Видел я старушек и детей
С кожей, не скрывающей костей,
И откормленных, семипудовых
Видел я директоров столовых;
Видел я лирических певцов —
Молодых, здоровых жеребцов,
Призывавших к подвигам ретиво
В песнях, сочиняемых под пиво…
Петь и мне, как эти соловьи?
Нет! За грязь, за безобразья эти,
Мертвые товарищи мои,
Я пред вашей памятью в ответе!
Сколько раз пред мразью тыловой
Я и сам склонялся головой.
“Не нажить бы пакостей особых!”
“Плетью не перешибают обух”.
Я — не тот, товарищи, не тот;
Не прошел мне даром этот год!
Черными сомненьями раздвоен,
Я уже не прежний честный воин.
Мертвые товарищи мои,
Я, не раз водивший вас в бои,
Ободрявший вас под грохот брани
И с открытым, поднятым лицом
На врага ходивший под свинцом,
Может быть, побыв средь этой дряни,
Сделался таким же подлецом…
Мальчики погибшие мои,
Вы во всем мне верили, как дети!
За дела и помыслы свои
Я пред вашей памятью в ответе.
Я души своей не погублю:
Каждый промах — кровью искуплю.
Но от вас, погибшие герои,
Настроенья своего не скрою:
Всю тоску, что в сердце берегу,
Злобу всю, накопленную мною,
Ставлю в счет не одному врагу,
Но и многим за своей спиною
И хочу поэтому сейчас,
От двойных обид ожесточась,
Бить фашистов с яростью двойною.
Лучше в поле честно помирать,
Чем о погань руки замарать!
Пусть — без награждений за отвагу —
С порцией немецкого свинца,
Как и вы, я под фанерой лягу,
Но останусь чистым до конца.
Ярополк Семенов
Стихотворение извлечено из материалов дела, заведённого на Семёнова Я.А. по статье 58-10 («Контрреволюционная пропаганда»).
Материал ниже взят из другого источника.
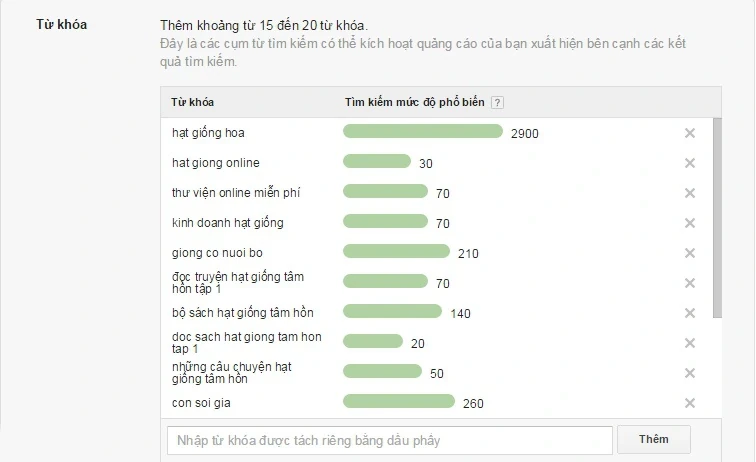Click the popularity bar for 'con soi gia'
The width and height of the screenshot is (756, 462).
399,402
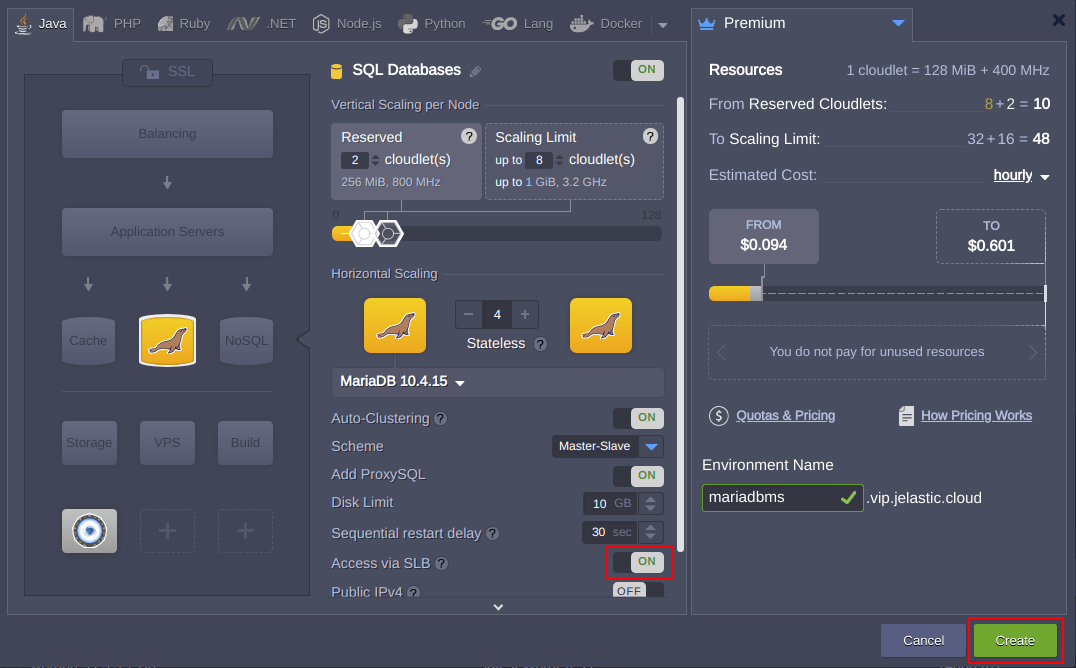Click the pencil icon beside SQL Databases
Screen dimensions: 1076x668
[476, 71]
Ярополк Семёнов, родился в Самаре в 1906 г., с первых дней войны ушёл добровольцем на фронт, начал войну лейтенантом, закончил майором, четырежды ранен.
Расстрелян в лагере в Кемеровской обл. в 1950 г., в официальном свидетельстве о смерти, полученном родными в 1957 г., причиной смерти указана язва двенадцатиперстной кишки.